Petition the AIA to Award the Gold Medal to a Woman
When was the last time the American Institute of Architects (AIA) awarded their highest honor, the Gold Medal, to a woman? NEVER. With all the hype surrounding the Pritzker Prize, it is about time time we turn our focus home and ask the AIA why, unlike the Pritzker Prize, they have never given the honor to a single female architect?

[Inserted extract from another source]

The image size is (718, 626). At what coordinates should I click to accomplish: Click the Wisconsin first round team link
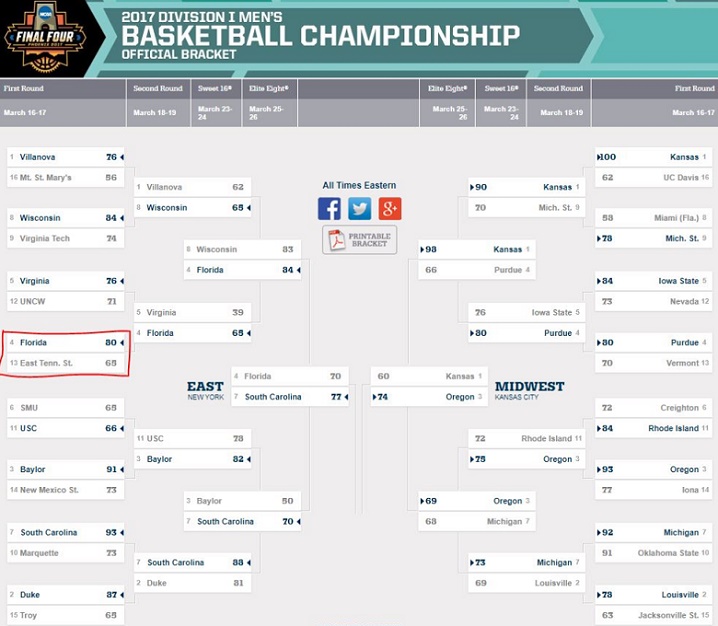(40, 218)
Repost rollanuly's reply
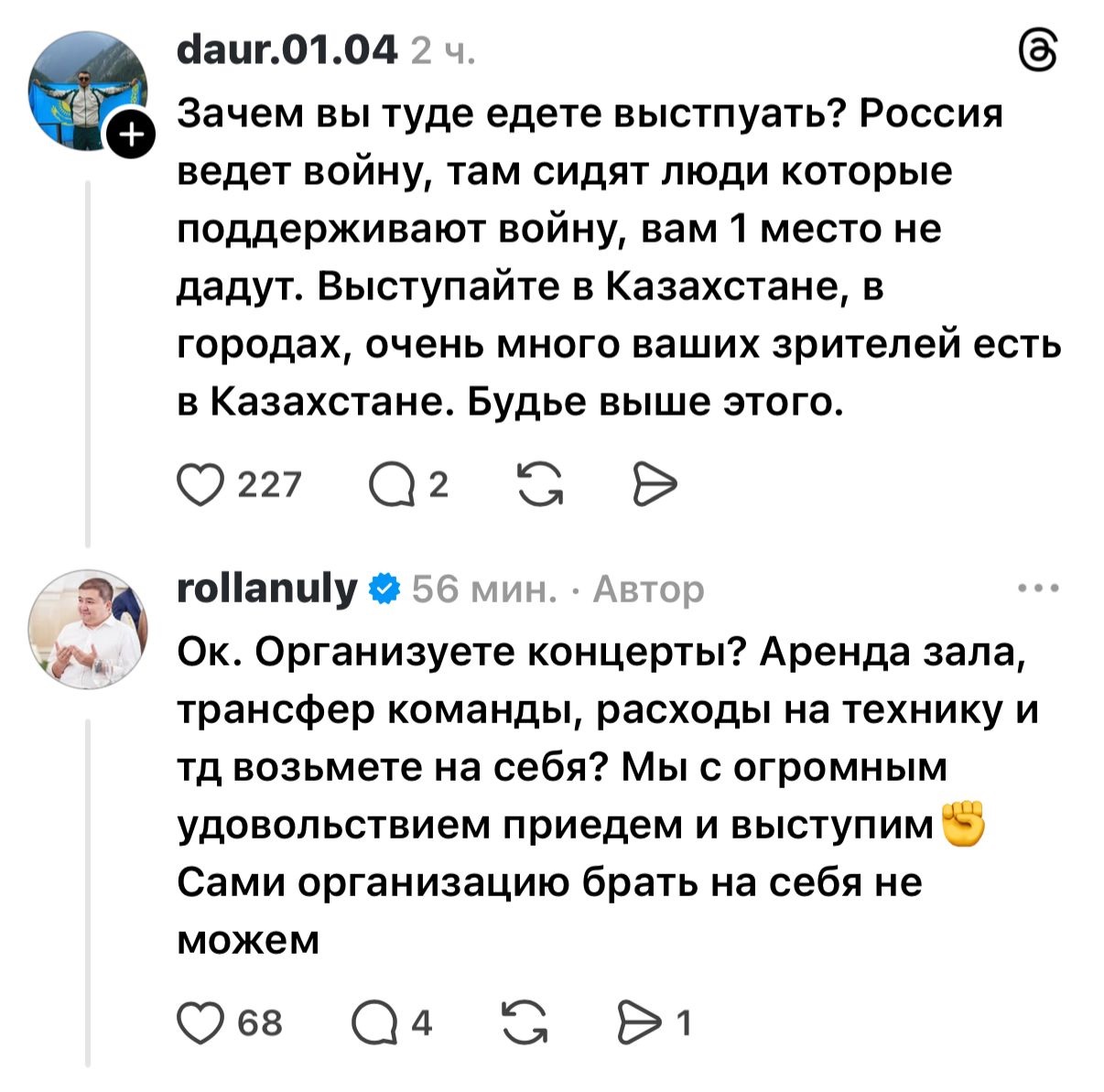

Women are not minorities in America. Since 1871, 142 years ago, women have been getting educated and working in the profession of architecture making significant contributions that have influenced the theory and practice of architecture, yet their work has not been celebrated, promoted, nor rewarded properly. The American Institute of Architects (AIA) has awarded the Gold Medal, the highest honor of the Institute, 69 times, always to a male architect. This is unacceptable. The AIA should immediately start recognizing and promoting the work of women architects. Female architects have made incredible contributions to the profession, over 1,000 joined the AIA before 1980, and many more in the 33 years since, yet the AIA has continued to award the Gold Medal only to male architects. A short list of American women architects deserving of greater recognition includes Louise Bethune, Marion Mahony Griffin, Natalie DeBlois, Marion Manley, Lutah Maria Riggs, Eleanor Raymond, Lois Howe, Mary Colter, Denise Scott Brown, and Julia Morgan. These women, and many more have changed how we see the world, and their work deserves the same kind of recognition as their peers. They all deserve to be recognized, not for their gender, but for the quality of their work. It is time to award the Gold Medal to some female Architects.